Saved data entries
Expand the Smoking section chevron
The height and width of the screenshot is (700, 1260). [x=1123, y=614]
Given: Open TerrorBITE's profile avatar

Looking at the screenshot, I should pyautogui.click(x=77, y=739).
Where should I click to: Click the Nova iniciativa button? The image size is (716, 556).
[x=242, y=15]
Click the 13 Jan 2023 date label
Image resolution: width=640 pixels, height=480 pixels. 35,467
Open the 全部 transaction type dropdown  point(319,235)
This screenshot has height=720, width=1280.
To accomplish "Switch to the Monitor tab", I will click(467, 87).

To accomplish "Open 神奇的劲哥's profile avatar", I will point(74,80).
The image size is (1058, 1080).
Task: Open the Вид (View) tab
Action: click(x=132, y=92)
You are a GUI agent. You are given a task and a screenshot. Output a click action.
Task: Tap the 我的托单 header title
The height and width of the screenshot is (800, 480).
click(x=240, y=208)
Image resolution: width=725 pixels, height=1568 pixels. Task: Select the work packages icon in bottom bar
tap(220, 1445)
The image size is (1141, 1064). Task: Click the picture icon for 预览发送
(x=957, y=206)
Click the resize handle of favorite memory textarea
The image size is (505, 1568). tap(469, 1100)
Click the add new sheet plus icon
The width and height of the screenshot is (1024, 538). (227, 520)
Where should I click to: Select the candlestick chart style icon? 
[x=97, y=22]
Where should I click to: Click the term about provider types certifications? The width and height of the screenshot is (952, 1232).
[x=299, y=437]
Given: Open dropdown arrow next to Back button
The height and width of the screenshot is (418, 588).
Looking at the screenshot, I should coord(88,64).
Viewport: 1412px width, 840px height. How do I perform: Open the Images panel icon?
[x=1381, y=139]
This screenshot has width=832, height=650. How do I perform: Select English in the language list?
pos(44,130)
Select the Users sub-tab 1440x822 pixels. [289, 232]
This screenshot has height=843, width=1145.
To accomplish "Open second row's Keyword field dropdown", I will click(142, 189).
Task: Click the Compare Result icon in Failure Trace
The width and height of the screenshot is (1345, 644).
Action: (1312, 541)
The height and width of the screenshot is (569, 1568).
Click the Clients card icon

> _Task to carry out_
Copy all the entries exactly.

> _Solution_
Expand the Smoking section chevron
The height and width of the screenshot is (700, 1260). [x=1123, y=614]
Given: Open TerrorBITE's profile avatar

Looking at the screenshot, I should pyautogui.click(x=77, y=739).
Where should I click to: Click the Nova iniciativa button? The image size is (716, 556).
[x=242, y=15]
Click the 13 Jan 2023 date label
Image resolution: width=640 pixels, height=480 pixels. 35,467
Open the 全部 transaction type dropdown  point(319,235)
This screenshot has height=720, width=1280.
To accomplish "Switch to the Monitor tab", I will click(467, 87).

To accomplish "Open 神奇的劲哥's profile avatar", I will point(74,80).
The image size is (1058, 1080).
Task: Open the Вид (View) tab
Action: click(x=132, y=92)
You are a GUI agent. You are given a task and a screenshot. Output a click action.
Task: Tap the 我的托单 header title
The height and width of the screenshot is (800, 480).
click(x=240, y=208)
Image resolution: width=725 pixels, height=1568 pixels. Task: Select the work packages icon in bottom bar
tap(220, 1445)
The image size is (1141, 1064). Task: Click the picture icon for 预览发送
(x=957, y=206)
Click the resize handle of favorite memory textarea
The image size is (505, 1568). tap(469, 1100)
Click the add new sheet plus icon
The width and height of the screenshot is (1024, 538). (227, 520)
Where should I click to: Select the candlestick chart style icon? 
[x=97, y=22]
Where should I click to: Click the term about provider types certifications? The width and height of the screenshot is (952, 1232).
[x=299, y=437]
Given: Open dropdown arrow next to Back button
The height and width of the screenshot is (418, 588).
Looking at the screenshot, I should coord(88,64).
Viewport: 1412px width, 840px height. How do I perform: Open the Images panel icon?
[x=1381, y=139]
This screenshot has width=832, height=650. How do I perform: Select English in the language list?
pos(44,130)
Select the Users sub-tab 1440x822 pixels. [289, 232]
This screenshot has height=843, width=1145.
To accomplish "Open second row's Keyword field dropdown", I will click(142, 189).
Task: Click the Compare Result icon in Failure Trace
The width and height of the screenshot is (1345, 644).
Action: (1312, 541)
The height and width of the screenshot is (569, 1568).
Click the Clients card icon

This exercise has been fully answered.